Researchers in several countries are working towards developing fast and accurate laboratory diagnostic tests for the SARS coronavirus (SARS-CoV). However, until standardized reagents for virus and antibodies detection are available and methods have been adequately field tested, SARS diagnosis remains based on the clinical and epidemiological findings: acute febrile illness with respiratory symptoms not attributed to another cause and a history of exposure to a suspect or probable case of SARS or their respiratory secretions and other bodily fluids.

Those requirements are reflected in the current WHO case definitions for suspect or probable SARS. However in several countries (Canada, France, Germany, Hong Kong SAR, Italy, Japan, the Netherlands, Singapore, United Kingdom and the United States of America) samples from suspected and probable SARS cases are being tested for SARS-CoV.

Laboratory test result criteria for confirming or rejecting the diagnosis of SARS remain to be defined.

1. Molecular tests (PCR)

Polymerase chain reaction (PCR) can detect genetic material of the SARS-CoV in various specimens (blood, stool, respiratory secretions or body tissues Sampling for Severe Acute Respiratory Syndrome (SARS) diagnostic tests). Primers, which are the key pieces for a PCR test, have been made publicly available by WHO network laboratories on the WHO web site. A ready-to-use PCR test kit containing primers and positive and negative control has been developed. Testing of the kit by network members is expected to quickly yield the data needed to assess the test’s performance, in comparison with primers developed by other WHO network laboratories and in correlation with clinical and epidemiological data.

Principally, existing PCR tests are very specific but lack sensitivity. This means that negative tests cannot rule out the presence of the SARS virus in patients. Furthermore, contamination of samples in laboratories in the absence of laboratory quality control can lead to false positive results.

Positive PCR results, with the necessary quality control procedures in place.
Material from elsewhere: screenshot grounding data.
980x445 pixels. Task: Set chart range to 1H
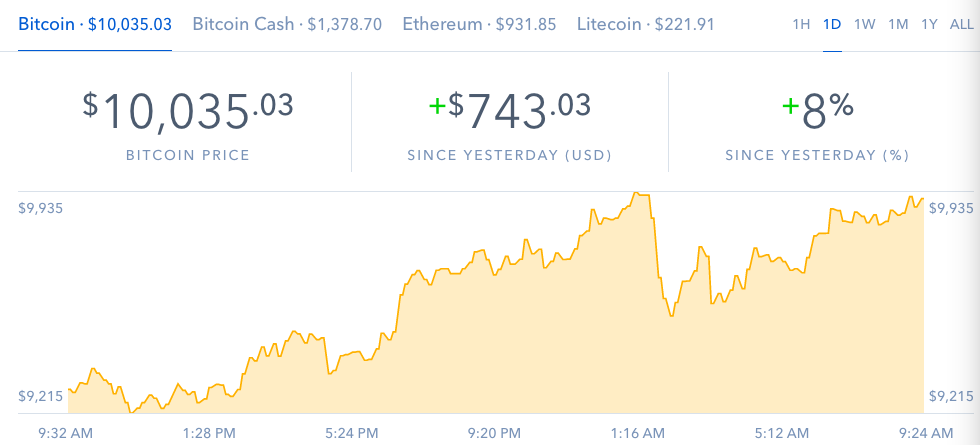click(801, 24)
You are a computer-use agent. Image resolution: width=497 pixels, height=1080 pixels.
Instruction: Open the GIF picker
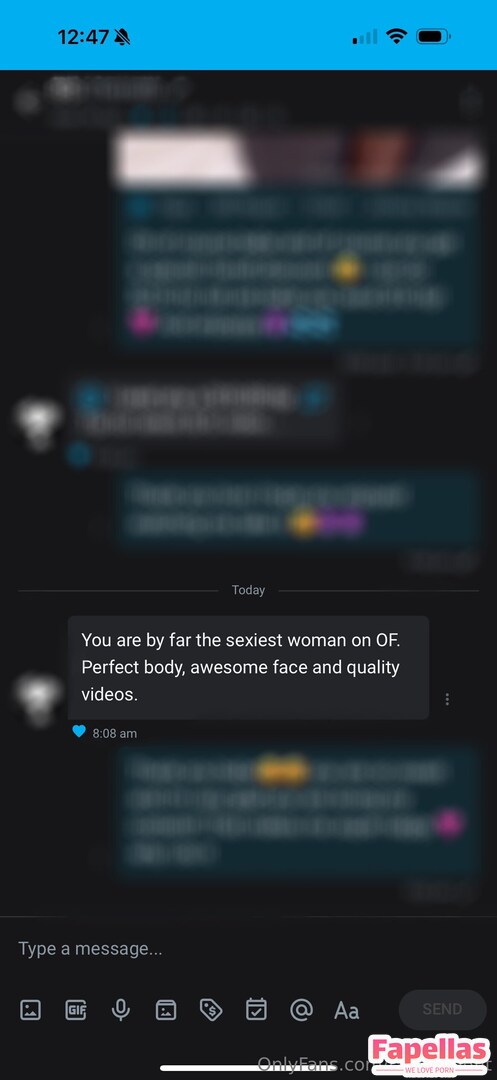click(x=75, y=1010)
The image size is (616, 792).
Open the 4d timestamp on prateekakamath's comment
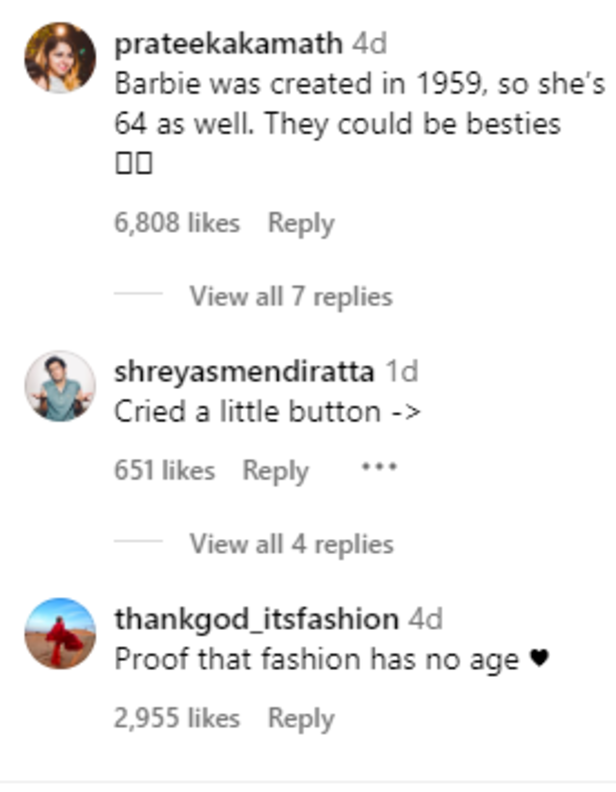(x=369, y=44)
Recommendations for laboratories testing for SARS-coronavirus, are very specific and mean that there is genetic material (RNA) of the SARS-CoV in the sample. This does not mean that there is live virus present, or that it is present in a quantity large enough to infect another person.

Negative PCR results do not exclude SARS. SARS-CoV PCR can be negative for the following reasons:
- The patient is not infected with the SARS coronavirus; the illness is due to another infectious agent (virus, bacterium, fungus) or a non-infectious cause.
- The test results are incorrect (“false-negative”). Current tests need to be further developed to improve sensitivity.
- Specimens were not collected at a time when the virus or its genetic material was present. The virus and its genetic material may be present for a brief period only, depending on the type of specimen tested.

2. Antibody tests

These tests detect antibodies produced in response to the SARS coronavirus infection. Different types of antibodies (IgM and IgG) appear and change in level during the course of infection. They can be undetectable at the early stage of infection. IgG usually remains detectable after resolution of the illness.

The following test formats are being developed, but are not commercially available yet:
- ELISA (Enzyme Linked ImmunoSorbant Assay): a test detecting a mixture of IgM and IgG antibodies in the serum of SARS patients yields positive results reliably at around day 21 after the onset of illness.
– IFA (Immunofluorescence Assay): a test detecting IgM antibodies in serum of SARS patients yields positive results after about day 10 of illness. This test format is also used to test for IgG. This is a reliable test requiring the use of fixed SARS virus on an immunofluorescence microscope.

Positive antibody test results indicate a previous infection with SARS-CoV. Seroconversion from negative to positive or a four-fold rise in antibody titre from acute to convalescent serum indicates recent infection.

Negative antibody test results: No detection of antibody after 21 days from onset of illness seems to indicate that no infection with SARS-CoV took place.

3. Cell culture

Virus in specimens (such as respiratory secretions, blood or stool) from SARS patients can also be detected by inoculating cell cultures and growing the virus. Once isolated, the virus must be identified as the SARS virus with further tests. Cell culture is a very demanding test, but currently (with the exception of animal trials) only means to show the existence of a live virus.

Positive cell culture results indicate the presence of live SARS-CoV in the sample tested.

Negative cell culture results do not exclude SARS (see negative PCR test result).